Hai combattuto un duro duello con Pogacar fino a Courchevel e quel giorno Tadej ha dovuto arrendersi. Pensi che la vostra rivalità renda il ciclismo più popolare?

E’ bello avere rivalità nel ciclismo. Quest’anno c’è stata una grande battaglia, è stato incredibilmente difficile vincerla, è stato difficile uscirne vincitore e ne sono super felice. Tadej è stato molto duro, ma l’ho battuto. E credo che dovrò scontrarmi con lui ancora, magari anche il prossimo anno.

L’abbraccio con la compagna, che poi gli ha passato al telefono il Principe di Danimarca
L’abbraccio con la compagna, che poi gli ha passato al telefono il Principe di Danimarca
Correrai ancora quest’anno?

Ho bisogno di un po’ di tempo per pensarci. Voglio vedere come esco da questo Tour. L’anno scorso mi sentivo ancora bene, anche se mentalmente è stata molto dura. Cercherò di metabolizzare il tutto, prima di fare nuovi piani.

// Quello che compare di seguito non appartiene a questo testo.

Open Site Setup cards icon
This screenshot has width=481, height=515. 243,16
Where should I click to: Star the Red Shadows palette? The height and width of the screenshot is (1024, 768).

L’anno scorso si parlò di vita stravolta dopo il Tour, pensi che questa volta sarai in grado di affrontarlo un po’ più facilmente?

Ho detto spesso che non c’è mai stato un problema. La vissi in modo davvero facile e mi sono anche divertito. Certamente non è stato un prezzo pesante da pagare e penso che sarà così anche adesso. Nel frattempo, il principe Frederik di Danimarca ha chiamato Trine e lei me l’ha passato. Si è congratulato con me e ha detto che è stato impressionante che io abbia vinto il Tour due volte di seguito. Era molto felice per me.